We aren’t religious in this house but we do celebrate Christmas. To my family it is a time of love, warmth and giving. In celebration of the winter solstice we welcome the end of the long nights and the beginning of another year. This solstice was pretty busy. We had family, friends and lovely food. It was a great day.
It took Graham and I a few years to work out what we wanted Christmas to mean to our family, and how we would celebrate it. Using Santa Claus as a tool for discipline just doesn’t sit well with me. Right now it seems every shop you go into, every parent you pass, all you hear is “If you keeping doing that Santa wont give you any presents” or “Have you been good for Santa?” Yuck! Beth was getting a bit confused with the whole thing. To start off she is frightened that a stranger comes into the house while you sleep, and then she thought on Christmas day she would be turning five because of the gift opening.
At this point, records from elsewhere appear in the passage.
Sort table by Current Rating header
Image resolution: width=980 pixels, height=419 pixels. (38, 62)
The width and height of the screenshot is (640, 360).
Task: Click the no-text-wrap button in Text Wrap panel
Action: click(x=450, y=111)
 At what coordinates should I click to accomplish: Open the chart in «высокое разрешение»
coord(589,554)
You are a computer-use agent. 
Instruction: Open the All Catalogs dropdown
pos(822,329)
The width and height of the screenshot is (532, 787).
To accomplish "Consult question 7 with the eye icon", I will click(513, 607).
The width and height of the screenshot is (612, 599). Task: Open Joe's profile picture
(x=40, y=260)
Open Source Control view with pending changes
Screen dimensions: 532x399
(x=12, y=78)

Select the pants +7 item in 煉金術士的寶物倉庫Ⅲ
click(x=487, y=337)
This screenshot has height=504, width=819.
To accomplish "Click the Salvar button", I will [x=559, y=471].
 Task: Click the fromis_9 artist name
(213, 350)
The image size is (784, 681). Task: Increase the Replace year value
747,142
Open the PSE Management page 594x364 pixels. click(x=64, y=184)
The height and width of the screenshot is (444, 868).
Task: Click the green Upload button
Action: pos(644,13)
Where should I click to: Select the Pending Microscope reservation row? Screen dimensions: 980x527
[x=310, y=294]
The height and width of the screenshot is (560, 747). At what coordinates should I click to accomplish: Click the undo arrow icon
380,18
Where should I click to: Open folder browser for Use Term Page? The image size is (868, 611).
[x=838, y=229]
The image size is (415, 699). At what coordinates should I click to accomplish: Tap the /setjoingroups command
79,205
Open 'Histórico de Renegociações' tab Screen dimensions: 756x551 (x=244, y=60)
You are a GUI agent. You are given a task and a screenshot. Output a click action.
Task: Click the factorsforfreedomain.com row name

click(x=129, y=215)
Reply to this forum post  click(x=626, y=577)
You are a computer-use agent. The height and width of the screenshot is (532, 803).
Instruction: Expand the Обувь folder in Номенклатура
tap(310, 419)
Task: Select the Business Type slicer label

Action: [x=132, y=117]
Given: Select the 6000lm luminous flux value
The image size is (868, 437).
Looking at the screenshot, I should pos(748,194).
Sigh! So Graham and I talked about how we’d make our own Christmas magic. Since we don’t follow a Christian faith The Nativity story isn’t part of our celebrations. Instead, to us Christmas is a time for love. You give gifts to show your love, you spend time wrapped in the warmth of that love, and spread that love to those you care for. So our children will receive gifts but will gave gifts to show their love too. It’s a work in progress so it might be tweaked a bit as they get older.
To begin with we looked at rituals from other beliefs and cultures and kind of made them our own. The Druids believed mistletoe brought good luck and fertility, and children in Scandinavia hang it above their doors to welcome fairies in from the cold. So when Beth wondered how Santa was going to come into our house since we don’t have a chimney, I found a house for them to live in on our Christmas tree. During the summer some fairies camped in our garden but now they’ve found their way into our home thanks to the mistletoe above the door. Kindly the fairies are going to let Santa in on Christmas eve. Phew!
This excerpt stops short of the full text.